# What needs to be done
Each record below needs to be written out exactly as it reads.
━━━━━━━━━━━━━━━━━━━━
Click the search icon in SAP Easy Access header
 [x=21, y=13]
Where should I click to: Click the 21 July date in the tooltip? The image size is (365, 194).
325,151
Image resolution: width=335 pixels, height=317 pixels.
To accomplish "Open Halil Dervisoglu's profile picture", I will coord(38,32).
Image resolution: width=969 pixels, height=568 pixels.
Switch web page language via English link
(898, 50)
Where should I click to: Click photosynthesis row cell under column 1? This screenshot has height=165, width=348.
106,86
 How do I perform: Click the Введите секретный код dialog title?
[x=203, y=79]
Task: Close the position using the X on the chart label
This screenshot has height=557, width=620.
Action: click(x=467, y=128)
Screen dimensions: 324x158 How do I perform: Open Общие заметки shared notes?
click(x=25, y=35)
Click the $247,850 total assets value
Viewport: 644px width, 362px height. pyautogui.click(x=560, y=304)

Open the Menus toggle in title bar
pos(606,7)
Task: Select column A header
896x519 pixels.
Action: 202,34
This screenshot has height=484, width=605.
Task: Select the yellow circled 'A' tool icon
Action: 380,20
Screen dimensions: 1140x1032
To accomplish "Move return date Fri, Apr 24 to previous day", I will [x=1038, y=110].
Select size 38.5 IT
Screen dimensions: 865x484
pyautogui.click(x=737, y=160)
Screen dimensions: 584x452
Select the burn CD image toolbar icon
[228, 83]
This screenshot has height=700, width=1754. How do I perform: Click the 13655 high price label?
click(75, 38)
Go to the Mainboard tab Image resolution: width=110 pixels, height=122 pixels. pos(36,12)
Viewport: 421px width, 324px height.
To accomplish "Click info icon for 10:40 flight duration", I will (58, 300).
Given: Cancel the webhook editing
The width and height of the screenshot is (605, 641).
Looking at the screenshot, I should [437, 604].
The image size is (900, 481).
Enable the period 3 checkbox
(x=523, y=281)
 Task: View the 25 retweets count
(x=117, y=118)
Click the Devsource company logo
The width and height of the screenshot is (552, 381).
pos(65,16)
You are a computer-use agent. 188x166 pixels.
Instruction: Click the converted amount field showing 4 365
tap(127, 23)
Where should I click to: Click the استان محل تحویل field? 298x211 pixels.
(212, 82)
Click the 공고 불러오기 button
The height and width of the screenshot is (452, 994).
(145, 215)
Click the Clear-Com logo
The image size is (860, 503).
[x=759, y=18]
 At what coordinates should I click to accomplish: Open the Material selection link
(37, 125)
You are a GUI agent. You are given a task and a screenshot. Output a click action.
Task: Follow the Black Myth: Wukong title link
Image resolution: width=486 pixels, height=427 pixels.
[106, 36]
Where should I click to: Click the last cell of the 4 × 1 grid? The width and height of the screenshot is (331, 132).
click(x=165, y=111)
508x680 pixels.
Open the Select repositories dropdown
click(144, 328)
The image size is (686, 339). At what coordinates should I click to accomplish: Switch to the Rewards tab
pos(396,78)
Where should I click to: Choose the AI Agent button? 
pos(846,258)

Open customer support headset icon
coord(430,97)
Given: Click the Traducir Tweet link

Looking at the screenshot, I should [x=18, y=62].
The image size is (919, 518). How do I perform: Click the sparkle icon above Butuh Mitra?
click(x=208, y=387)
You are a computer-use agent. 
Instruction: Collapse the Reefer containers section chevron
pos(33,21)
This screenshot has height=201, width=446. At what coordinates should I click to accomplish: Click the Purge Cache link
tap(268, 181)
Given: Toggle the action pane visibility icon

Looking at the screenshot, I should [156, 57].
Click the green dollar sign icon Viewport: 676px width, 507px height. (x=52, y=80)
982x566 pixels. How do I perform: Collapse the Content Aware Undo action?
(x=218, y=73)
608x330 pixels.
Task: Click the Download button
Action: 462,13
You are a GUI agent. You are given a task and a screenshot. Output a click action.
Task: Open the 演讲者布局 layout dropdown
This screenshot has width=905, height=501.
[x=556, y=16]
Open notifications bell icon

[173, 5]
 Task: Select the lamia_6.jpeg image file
━━━━━━━━━━━━━━━━━━━━
# Exercise answer
Click the search icon in SAP Easy Access header
 [x=21, y=13]
Where should I click to: Click the 21 July date in the tooltip? The image size is (365, 194).
325,151
Image resolution: width=335 pixels, height=317 pixels.
To accomplish "Open Halil Dervisoglu's profile picture", I will coord(38,32).
Image resolution: width=969 pixels, height=568 pixels.
Switch web page language via English link
(898, 50)
Where should I click to: Click photosynthesis row cell under column 1? This screenshot has height=165, width=348.
106,86
 How do I perform: Click the Введите секретный код dialog title?
[x=203, y=79]
Task: Close the position using the X on the chart label
This screenshot has height=557, width=620.
Action: click(x=467, y=128)
Screen dimensions: 324x158 How do I perform: Open Общие заметки shared notes?
click(x=25, y=35)
Click the $247,850 total assets value
Viewport: 644px width, 362px height. pyautogui.click(x=560, y=304)

Open the Menus toggle in title bar
pos(606,7)
Task: Select column A header
896x519 pixels.
Action: 202,34
This screenshot has height=484, width=605.
Task: Select the yellow circled 'A' tool icon
Action: 380,20
Screen dimensions: 1140x1032
To accomplish "Move return date Fri, Apr 24 to previous day", I will [x=1038, y=110].
Select size 38.5 IT
Screen dimensions: 865x484
pyautogui.click(x=737, y=160)
Screen dimensions: 584x452
Select the burn CD image toolbar icon
[228, 83]
This screenshot has height=700, width=1754. How do I perform: Click the 13655 high price label?
click(75, 38)
Go to the Mainboard tab Image resolution: width=110 pixels, height=122 pixels. pos(36,12)
Viewport: 421px width, 324px height.
To accomplish "Click info icon for 10:40 flight duration", I will (58, 300).
Given: Cancel the webhook editing
The width and height of the screenshot is (605, 641).
Looking at the screenshot, I should [437, 604].
The image size is (900, 481).
Enable the period 3 checkbox
(x=523, y=281)
 Task: View the 25 retweets count
(x=117, y=118)
Click the Devsource company logo
The width and height of the screenshot is (552, 381).
pos(65,16)
You are a computer-use agent. 188x166 pixels.
Instruction: Click the converted amount field showing 4 365
tap(127, 23)
Where should I click to: Click the استان محل تحویل field? 298x211 pixels.
(212, 82)
Click the 공고 불러오기 button
The height and width of the screenshot is (452, 994).
(145, 215)
Click the Clear-Com logo
The image size is (860, 503).
[x=759, y=18]
 At what coordinates should I click to accomplish: Open the Material selection link
(37, 125)
You are a GUI agent. You are given a task and a screenshot. Output a click action.
Task: Follow the Black Myth: Wukong title link
Image resolution: width=486 pixels, height=427 pixels.
[106, 36]
Where should I click to: Click the last cell of the 4 × 1 grid? The width and height of the screenshot is (331, 132).
click(x=165, y=111)
508x680 pixels.
Open the Select repositories dropdown
click(144, 328)
The image size is (686, 339). At what coordinates should I click to accomplish: Switch to the Rewards tab
pos(396,78)
Where should I click to: Choose the AI Agent button? 
pos(846,258)

Open customer support headset icon
coord(430,97)
Given: Click the Traducir Tweet link

Looking at the screenshot, I should [x=18, y=62].
The image size is (919, 518). How do I perform: Click the sparkle icon above Butuh Mitra?
click(x=208, y=387)
You are a computer-use agent. 
Instruction: Collapse the Reefer containers section chevron
pos(33,21)
This screenshot has height=201, width=446. At what coordinates should I click to accomplish: Click the Purge Cache link
tap(268, 181)
Given: Toggle the action pane visibility icon

Looking at the screenshot, I should [156, 57].
Click the green dollar sign icon Viewport: 676px width, 507px height. (x=52, y=80)
982x566 pixels. How do I perform: Collapse the Content Aware Undo action?
(x=218, y=73)
608x330 pixels.
Task: Click the Download button
Action: 462,13
You are a GUI agent. You are given a task and a screenshot. Output a click action.
Task: Open the 演讲者布局 layout dropdown
This screenshot has width=905, height=501.
[x=556, y=16]
Open notifications bell icon

[173, 5]
 Task: Select the lamia_6.jpeg image file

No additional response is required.